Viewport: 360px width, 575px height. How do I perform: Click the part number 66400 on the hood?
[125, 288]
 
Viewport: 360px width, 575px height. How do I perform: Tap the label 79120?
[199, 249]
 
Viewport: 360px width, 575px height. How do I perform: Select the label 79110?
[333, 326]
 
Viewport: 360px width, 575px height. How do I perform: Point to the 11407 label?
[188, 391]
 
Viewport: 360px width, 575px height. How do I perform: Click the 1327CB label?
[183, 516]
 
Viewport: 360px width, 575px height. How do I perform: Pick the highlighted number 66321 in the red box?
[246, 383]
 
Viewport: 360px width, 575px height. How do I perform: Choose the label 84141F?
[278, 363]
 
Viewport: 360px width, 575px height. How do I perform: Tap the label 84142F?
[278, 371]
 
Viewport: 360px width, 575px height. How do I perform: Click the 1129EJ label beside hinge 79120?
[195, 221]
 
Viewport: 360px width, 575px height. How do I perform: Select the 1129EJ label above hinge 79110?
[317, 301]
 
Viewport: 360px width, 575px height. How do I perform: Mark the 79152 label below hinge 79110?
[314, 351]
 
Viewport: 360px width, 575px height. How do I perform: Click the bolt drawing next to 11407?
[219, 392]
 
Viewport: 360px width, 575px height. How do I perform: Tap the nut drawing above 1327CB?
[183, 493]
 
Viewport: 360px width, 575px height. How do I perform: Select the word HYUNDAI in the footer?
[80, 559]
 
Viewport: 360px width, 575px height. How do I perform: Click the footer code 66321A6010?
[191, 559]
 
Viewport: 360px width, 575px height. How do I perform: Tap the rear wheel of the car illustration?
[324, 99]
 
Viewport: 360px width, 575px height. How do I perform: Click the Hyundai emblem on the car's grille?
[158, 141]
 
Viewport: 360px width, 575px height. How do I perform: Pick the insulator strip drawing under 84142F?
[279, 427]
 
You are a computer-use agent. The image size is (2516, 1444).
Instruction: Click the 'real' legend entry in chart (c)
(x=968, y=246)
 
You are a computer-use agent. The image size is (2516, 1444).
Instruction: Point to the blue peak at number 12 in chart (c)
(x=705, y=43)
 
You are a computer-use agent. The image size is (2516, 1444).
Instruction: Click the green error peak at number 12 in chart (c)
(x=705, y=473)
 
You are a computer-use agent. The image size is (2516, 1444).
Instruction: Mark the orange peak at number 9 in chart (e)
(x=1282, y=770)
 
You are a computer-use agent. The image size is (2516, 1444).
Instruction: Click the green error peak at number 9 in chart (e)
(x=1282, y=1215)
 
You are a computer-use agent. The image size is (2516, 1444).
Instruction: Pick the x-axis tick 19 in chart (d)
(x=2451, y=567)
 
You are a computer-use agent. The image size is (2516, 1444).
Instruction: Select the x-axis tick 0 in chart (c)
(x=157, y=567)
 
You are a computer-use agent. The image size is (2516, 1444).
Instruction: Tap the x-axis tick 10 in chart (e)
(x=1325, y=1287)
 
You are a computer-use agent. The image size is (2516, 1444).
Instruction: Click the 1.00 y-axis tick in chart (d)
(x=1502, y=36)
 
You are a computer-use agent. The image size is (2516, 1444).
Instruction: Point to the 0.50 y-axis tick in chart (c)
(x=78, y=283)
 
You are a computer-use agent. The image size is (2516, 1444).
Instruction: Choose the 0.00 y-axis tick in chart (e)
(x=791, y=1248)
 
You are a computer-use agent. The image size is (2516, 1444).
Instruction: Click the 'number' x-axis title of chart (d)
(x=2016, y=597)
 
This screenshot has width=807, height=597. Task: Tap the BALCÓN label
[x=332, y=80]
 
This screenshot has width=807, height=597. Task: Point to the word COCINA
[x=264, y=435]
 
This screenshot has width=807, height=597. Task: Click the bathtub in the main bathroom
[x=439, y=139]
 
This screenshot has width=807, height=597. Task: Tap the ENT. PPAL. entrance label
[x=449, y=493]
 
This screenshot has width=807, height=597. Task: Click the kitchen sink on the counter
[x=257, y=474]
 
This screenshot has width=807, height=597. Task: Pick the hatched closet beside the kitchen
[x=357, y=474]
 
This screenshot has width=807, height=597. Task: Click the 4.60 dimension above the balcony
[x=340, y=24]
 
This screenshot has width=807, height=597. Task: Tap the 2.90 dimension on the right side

▸ **Exercise details**: Rewrite only the lines from the one containing "drawing above 1327CB?" down to the one containing "(x=968, y=246)", both included. Shift every coordinate in the answers by -148 and leave all other text unchanged.

▸ **Full solution**:
Viewport: 360px width, 575px height. How do I perform: Tap the nut drawing above 1327CB?
[35, 345]
 
Viewport: 360px width, 575px height. How do I perform: Select the word HYUNDAI in the footer?
[-68, 411]
 
Viewport: 360px width, 575px height. How do I perform: Click the footer code 66321A6010?
[43, 411]
 
Viewport: 360px width, 575px height. How do I perform: Tap the rear wheel of the car illustration?
[176, -49]
 
Viewport: 360px width, 575px height. How do I perform: Click the Hyundai emblem on the car's grille?
[10, -7]
 
Viewport: 360px width, 575px height. How do I perform: Pick the insulator strip drawing under 84142F?
[131, 279]
 
You are a computer-use agent. The image size is (2516, 1444).
Instruction: Click the 'real' legend entry in chart (c)
(x=820, y=98)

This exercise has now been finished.